NPR 2011-10-18(在线收听

 All the major US market indexes are down around 2%. They were retreating from last week's gains after Germany downplayed the idea that a solution for Europe's debt crisis might be reached during a summit this Sunday. At last check on Wall Street, the Dow was down 222 points around 2% at 11,422. NASDAQ off more than 15 points at 2,617. S&P 500 down 21 at 1,204.

 
Opponents of a long-term care program included in last year's health overhaul are cheering a decision by the Congressional Budget Office that could make it easier to repeal the program. As NPR's Julie Rovner tells us, the CBO says that wiping the CLASS Act from the books would have no impact on the federal deficit.
 
The Obama administration announced last week that it couldn't implement the home-based long-term care program as written because it couldn't figure out how to set premiums low enough to attract enough people to make the program self-supporting. But it stopped short of calling for repeal because officials say, the need for long-term care insurance remains substantial. Republicans want the program scrapped permanently, but they faced a budget problem. The program was structured to collect five years' worth of premiums before anyone could collect benefit. That is technically cutting the deficit.
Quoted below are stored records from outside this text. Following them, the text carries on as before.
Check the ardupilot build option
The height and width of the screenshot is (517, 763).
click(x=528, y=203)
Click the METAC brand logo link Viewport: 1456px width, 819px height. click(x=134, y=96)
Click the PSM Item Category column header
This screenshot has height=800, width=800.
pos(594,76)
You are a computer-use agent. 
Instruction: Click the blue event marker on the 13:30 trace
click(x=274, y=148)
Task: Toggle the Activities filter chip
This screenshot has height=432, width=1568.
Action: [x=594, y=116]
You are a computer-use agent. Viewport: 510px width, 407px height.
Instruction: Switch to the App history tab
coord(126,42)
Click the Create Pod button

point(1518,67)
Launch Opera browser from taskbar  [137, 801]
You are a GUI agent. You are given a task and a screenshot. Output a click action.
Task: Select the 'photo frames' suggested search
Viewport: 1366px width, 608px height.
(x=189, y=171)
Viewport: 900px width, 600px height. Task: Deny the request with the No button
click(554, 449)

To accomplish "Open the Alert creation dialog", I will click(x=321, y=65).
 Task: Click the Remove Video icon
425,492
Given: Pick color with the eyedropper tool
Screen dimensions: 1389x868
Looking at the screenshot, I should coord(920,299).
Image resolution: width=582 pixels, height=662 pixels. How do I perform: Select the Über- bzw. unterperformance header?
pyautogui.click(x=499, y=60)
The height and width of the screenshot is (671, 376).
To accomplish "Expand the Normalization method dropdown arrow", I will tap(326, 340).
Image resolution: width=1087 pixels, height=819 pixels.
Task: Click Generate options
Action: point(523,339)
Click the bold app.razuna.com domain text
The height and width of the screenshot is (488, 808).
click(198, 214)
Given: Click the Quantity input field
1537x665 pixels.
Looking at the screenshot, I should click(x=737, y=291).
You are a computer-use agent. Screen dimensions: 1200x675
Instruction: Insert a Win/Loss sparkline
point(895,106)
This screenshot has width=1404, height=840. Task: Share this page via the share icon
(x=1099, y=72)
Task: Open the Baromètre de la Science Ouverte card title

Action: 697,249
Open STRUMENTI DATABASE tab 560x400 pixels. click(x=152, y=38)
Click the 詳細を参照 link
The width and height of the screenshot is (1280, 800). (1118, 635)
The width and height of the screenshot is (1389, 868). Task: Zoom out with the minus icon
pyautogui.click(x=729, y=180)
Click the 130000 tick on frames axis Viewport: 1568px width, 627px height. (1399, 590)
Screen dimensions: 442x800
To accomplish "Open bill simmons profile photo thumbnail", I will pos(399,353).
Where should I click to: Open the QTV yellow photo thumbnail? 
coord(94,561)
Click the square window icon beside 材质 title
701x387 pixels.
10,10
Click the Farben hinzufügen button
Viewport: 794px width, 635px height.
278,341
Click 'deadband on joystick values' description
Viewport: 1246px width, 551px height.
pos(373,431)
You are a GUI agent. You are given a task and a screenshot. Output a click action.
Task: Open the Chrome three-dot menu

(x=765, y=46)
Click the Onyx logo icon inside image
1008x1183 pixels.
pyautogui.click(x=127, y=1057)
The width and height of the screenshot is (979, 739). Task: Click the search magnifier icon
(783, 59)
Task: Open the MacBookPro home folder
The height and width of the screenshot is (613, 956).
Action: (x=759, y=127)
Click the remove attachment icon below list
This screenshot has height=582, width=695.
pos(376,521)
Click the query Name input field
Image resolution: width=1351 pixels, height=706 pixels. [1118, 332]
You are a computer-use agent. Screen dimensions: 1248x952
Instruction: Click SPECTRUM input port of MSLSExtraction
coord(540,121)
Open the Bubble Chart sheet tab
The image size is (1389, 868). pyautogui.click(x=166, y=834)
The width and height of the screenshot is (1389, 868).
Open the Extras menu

But now CBO says with no implementation, it won't count repeal as cost to the budget. Julie Rovner, NPR News, Washington.
 
A prisoner swap agreement between Israel and the Palestinians is unfolding. The Israeli Supreme Court has heard petitions to block a deal with Hamas that would have hundreds of Palestinian inmates released in exchange for one imprisoned Israeli soldier, Gilad Shalit. The BBC's Kevin Connolly says Palestinians in Gaza are already preparing for the release of more than 450 prisoners. 
 
It is a little premature and somewhere, i's are still being dotted and t's crossed, but the sound of celebration already fills the air in Gaza City. This was a wedding party making its way towards the main square, where in less than 24 hours, huge crowds are expected to gather to welcome home their returned prisoners. To Israelis and to many in the wider world, they are men and women of violence but Gaza is preparing to acclaim them as heroes. That's the BBC Kevin Connolly reporting from Gaza.
 
Yemeni authorities are reporting at least 18 deaths and 30 injuries in the latest clashes in the capital Sana'a. Witnesses say people were caught in the crossfire between those for and against president Ali Abdullah Saleh who continues to fight mounting demands for his resignation.
 
The Dow was down more than 200 points at 11,431, down about 1.8%. 
 
This is NPR.
 
Higher demand for home electronics, vehicles and planes is a big factor behind September's increase in overall factory production. The Federal Reserve finds factory output rose 0.4%, the third straight monthly increase. Chad Moutray, chief economist for the National Association of Manufacture, says US manufactures have overcome earlier troubles caused by natural disasters and resulting nuclear crisis in Japan this year.
 
It's nice to see that we are moving beyond the supply chain disruptions that we had in the spring and you know, the Middle West and the West are doing relatively well and a lot of that is because of increased output in machinery and motor vehicles and honestly in computers. 
 
Industrial production has also risen slightly contributing to a nearly 13% increase since June of 2009.
 
An American Catholic priest at the center of the debate about women's ordination has been detained by police in Rome. As Sherry Nosson from Member Station of WNKU reports, Father Roy Bourgeois traveled to the Vatican in support of his non-conformance belief.
 
Father Roy Bourgeois is facing dismissal from his Maryknoll order because he supports women's ordination. In 2008, after he delivered the homily at the ordination ceremony of Janice Sevre-Duszynska in Lexington Kentucky, the Vatican ordered Bourgeois to recant his support for women priests or risk excommunication. Bourgeois has consistently said he will not recant and calls the issue one of justice.
 
"Who are we as men to say that our call from God is authentic but God's call of women is not?" 
 
Bourgeois and members of the women's ordination conference are in Rome asking the Vatican to lift its ban on women priests. For NPR News, I'm Sherry Nosson.